I would caution against increasing the system-wide default Java Heap Space that is allocated to all Java nodes. This can cause the overall resource requirements to increase (since each node is being allocated a bigger heap space regardless of whether it needs it). This can also lead to undesirable side-effects such as increased incidence of Java Heap Out of Memory errors. The JVM needs to allocate a contiguous block of memory when the node starts - if the requested memory block is bigger, there is a higher likelihood that a suitable block cannot be allocated and the node will fail.
Note, the above Java Heap Space setting is different to the space allocated to the Web Application (Tomcat)
If a specific node requires more Java heap space to run, increase the allocated resources just for that node.

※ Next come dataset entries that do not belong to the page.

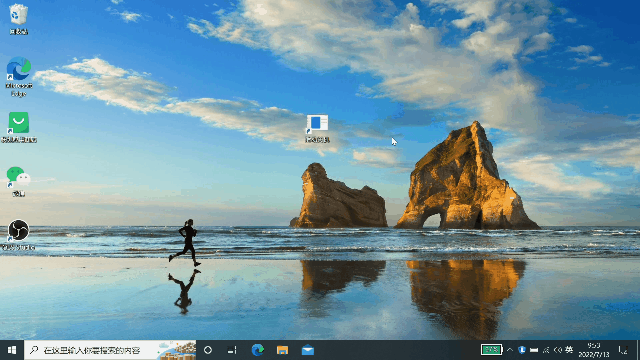Screen dimensions: 640x360
Task: Click the taskbar search box
Action: (x=110, y=350)
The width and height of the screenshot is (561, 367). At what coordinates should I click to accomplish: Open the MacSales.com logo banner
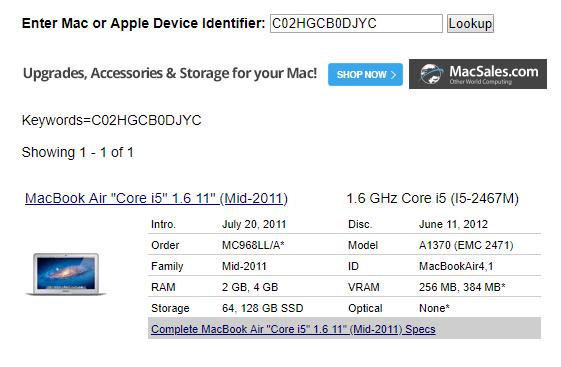[x=478, y=74]
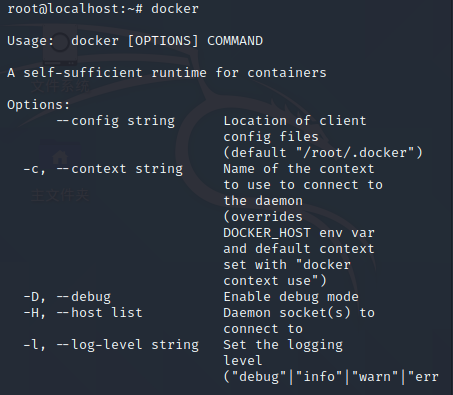Click the Enable debug mode description
This screenshot has height=395, width=453.
click(291, 297)
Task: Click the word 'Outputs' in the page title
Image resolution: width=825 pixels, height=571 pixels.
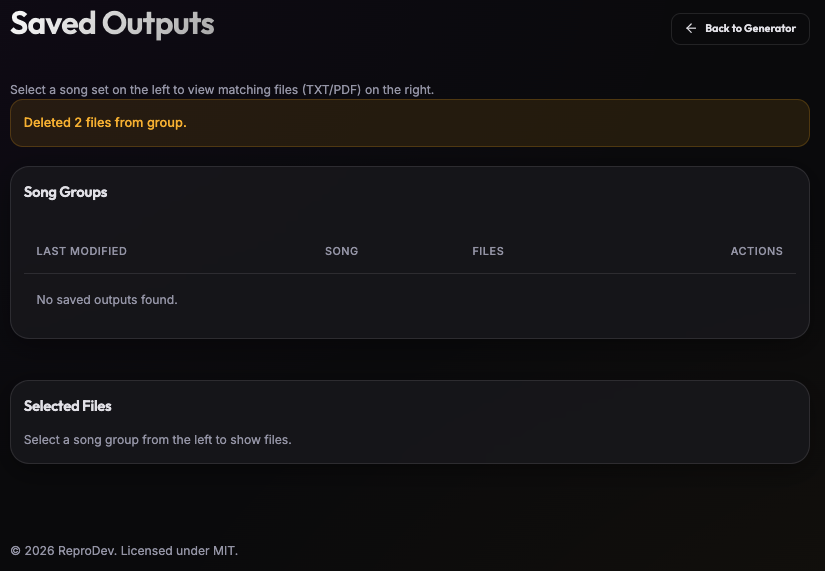Action: 158,24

See the Help documentation:
https://help.precisely.com/r/t/1010707229/2025-02-12/Data360-Analyze/analyze-server/Latest/en-US/Data360-Analyze-Server-Help/Java-heap-space
'Pushing down' work to external systems (i.e. RDBMSs) can reduce the load on the server hosting Data360 Analyze and may be a good way to increase overall efficiency as the RDBMS can optimize it's queries (but this can just move the bottle-neck elsewhere). You should also review your data flows to minimize the number of fields that are being carried though the data flow (as 'payload' rather than as fields actively being used within the data flow). In some situations where the data set is very wide, it may be more productive to allocate a unique reference to the data record, remove unwanted fields from the data set being processed and then, re-join the 'payload' fields onto the results records as a final step.

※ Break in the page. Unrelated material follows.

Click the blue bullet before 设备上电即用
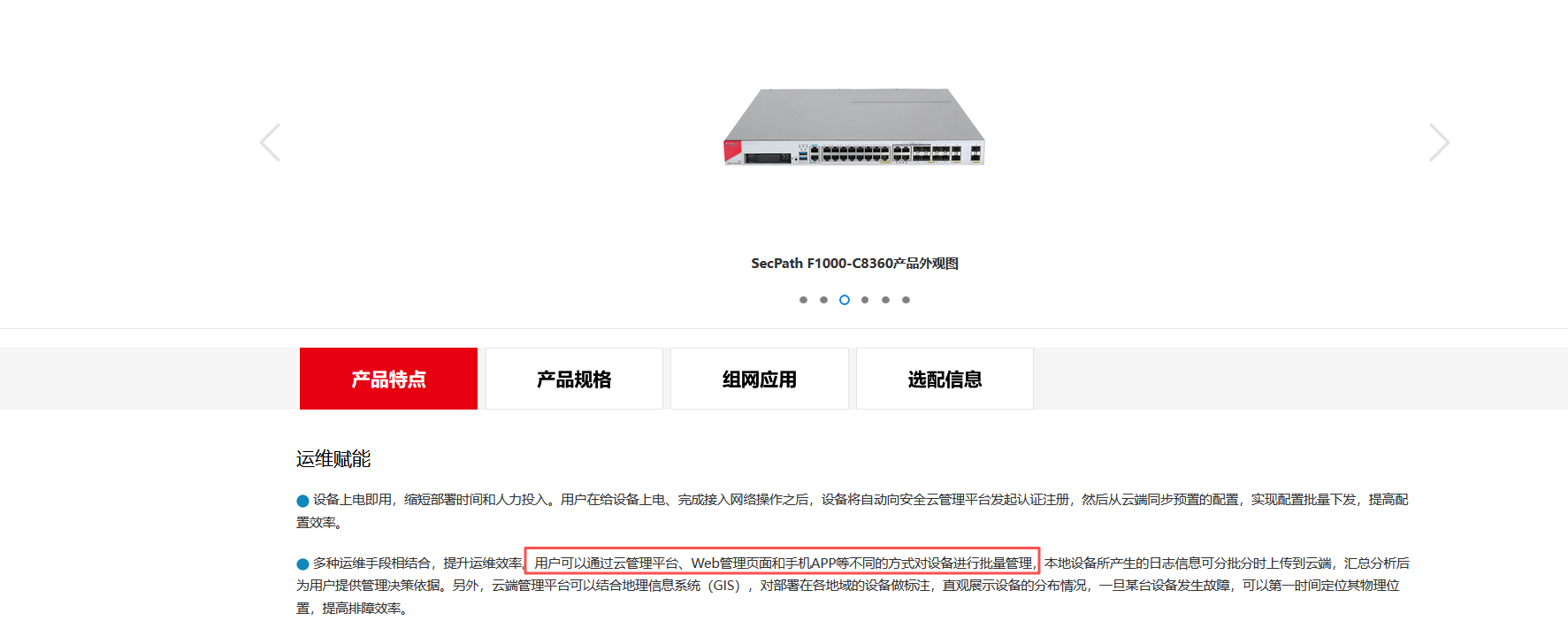The image size is (1568, 621). 302,501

------------------------------
Adrian Williams
Precisely Software Inc.
------------------------------
Original Message:
Sent: 03-28-2025 18:40
From: Toby Harkin
Subject: Node Limit on Server
Thanks for responding Adrian although a bit disapointing. I already track node runs through out the day and we have periods of 90 + nodes being run at the same time. Any changes to total node count in a dataflow won't really solve anything as it will either just consume more in a moment or spread our schedules out even more. I'll keep looking for other alternatives to give me the control that I need.
Cheers.
------------------------------
Toby Harkin
TELSTRA CORPORATION LIMITED
Sydney NSW
Original Message:
Sent: 03-18-2025 13:00
From: Adrian Williams
Subject: Node Limit on Server
You can limit the number of nodes in a data flow that can be run at the same time but there is no overall limit on the number of nodes at the server level.
The thread limit configuration information is here:
https://help.precisely.com/r/t/1010707214/2023-12-31/Data360-Analyze/analyze-server/Latest/en-US/Data360-Analyze-Server-Help/Thread-limit-configuration
In the case of nodes that run In-Container, there is a separate control, see the documentation on In-Container node execution:
https://help.precisely.com/r/t/1010707228/2023-12-31/Data360-Analyze/analyze-server/Latest/en-US/Data360-Analyze-Server-Help/In-container-node-execution
It will be necessary for you to investigate the number of simultaneous scheduled runs that are being processed at times of peak load and potentially move the timings of the scheduled runs to spread the aggregate load.
------------------------------
Adrian Williams
Precisely Software Inc.
Original Message:
Sent: 03-18-2025 00:52
From: Toby Harkin
Subject: Node Limit on Server
Is there a way for the admin of a Data360 server to limit the number of nodes that are allowed to be active at any time? In Lavastorm we were able to limit the number of parallel nodes at a dataflow level and I have a memory of being able to limit them on the server overall by changing a prop file.
Is this possible? My server has some periods during the day where there are very high counts of nodes running at the same time and it is causing significant CPU spikes.
Cheers.
------------------------------
Toby Harkin
TELSTRA CORPORATION LIMITED
Sydney NSW
------------------------------